OUTRO NOME PARA O AMOR
Rangel Alves da Costa*
Um dia, estudiosos renomados, filósofos e outros doutores do imaginário, certamente por não terem o que fazer de mais proveitoso, resolveram modificar o nome do amor, buscar outra palavra que tivesse o poder de sintetizar em si todas as nuances desse termo que ninguém mais sabe como usar, o seu real significado, nem para o que serve.
Assim, o primeiro ato que fizeram foi lançar um manifesto pela necessidade da construção de outro termo que substituísse a palavra amor. Começava assim o tal documento:
"O substantivo masculino amor, etimologicamente oriundo do grego amor, por haver perdido sua força expressiva ao longo dos anos, e por não traduzir um significado imediato na sua pronúncia, e ainda por não mais alcançar seus objetivos enquanto palavra, deverá ser modificado, substituído por outra palavra que não seja mentirosa aos lábios, não seja pronunciada a qualquer preço e nem seja confundida como paixão ao coração. Assim, termos que comumente servem como designativos de amor, tais como afeição, querer, compaixão, misericórdia, inclinação, atração, sexo, transa, apetite, paixão, querer bem, satisfação, conquista, desejo, libido, amizade, simpatia, gostar e apreciar, dentre tantas outros, não mais deverão ser utilizados com tal intento, e muito menos a própria palavra amor, que doravante deverá ser abolida da gramática e da vida das pessoas. Em seu lugar deverá surgir outro termo que diga tudo em si só e que não se preste a falsidades na sua pronúncia".
Eis a parte introdutória do manifesto, que em mais de duzentas páginas não citou nem uma vez mais sequer a palavra amor. Quando a ele queria se referir usava expressões como "aquele que outrora uniu pessoas", "aquele que foi sinônimo de respeito e união", "aquele que já foi o mais puro dos gestos", "aquele que um dia encantou corações", "aquele que se perdeu na promiscuidade", "aquilo que só serve para enganar os corações", "aquilo que é fácil de dizer e não de sentir", "aquele que em seu nome já removeu montanhas e fez reviver o condenado à solidão".
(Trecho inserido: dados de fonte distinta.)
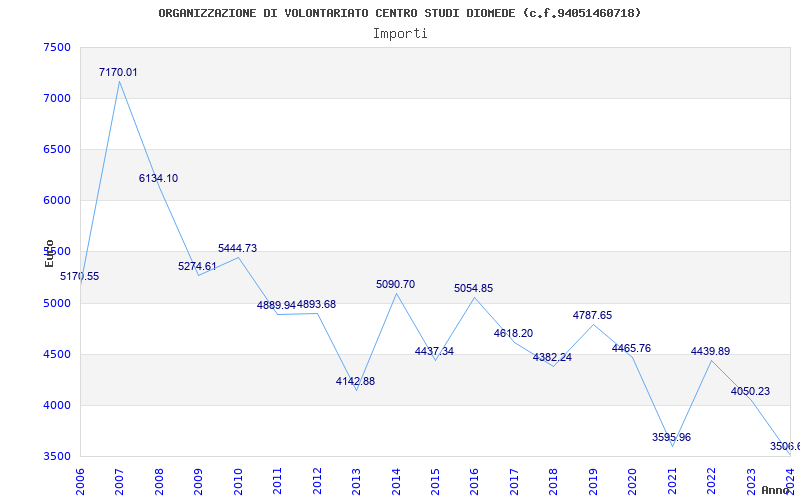Select the 2013 year axis label
This screenshot has height=500, width=800.
[357, 478]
Contudo, um pequeno problema começou a surgir quando nem mesmo os estudiosos reunidos em convenção conseguiram chegar a um acordo sobre a palavra que substituiria o termo amor. Na verdade, nenhum dos velhos sábios apresentou uma nova palavra sequer para ser analisada e discutida. Disseram apenas que caberia ao povo decidir, e não eles, cuja incumbência seria apenas de verificar a sua validade ou não.
Então lançaram um concurso mundial e aquele que conseguisse criar uma palavra que substituísse satisfatoriamente o termo amor ganharia um fim de semana no Monte Olimpo, moradia dos deuses, onde teria a incumbência de explicar - e talvez consolar – a Eros porque ele não era mais o deus do amor. Se ele quisesse continuaria sendo o deus de outra coisa, menos do amor, pois o amor não existia mais.
Muitas foram as palavras inscritas e dentre aquelas que foram classificadas para a disputa final estavam: "incora" (o que está dentro do coração), "nulis" (o que não existe), "safo" (de safadeza), "tomélico" (numa alusão a São Tomé, ver para crer), "recicle" (usa e joga fora) e "spc" (sentimento profundo do coração). Muitos outros termos chegaram à final, fato que demandou muito trabalho de análise para os velhos sábios.
Ao final, infelizmente concluíram que nenhuma daquelas palavras satisfazia os propósitos da substituição. Assim, decidiram que em até dez anos eles mesmos teriam que encontrar outro termo que substituísse a palavra amor. E já se passaram mais de cem anos. E é por isso que não existe mais nem o amor nem outro sentimento que o substitua.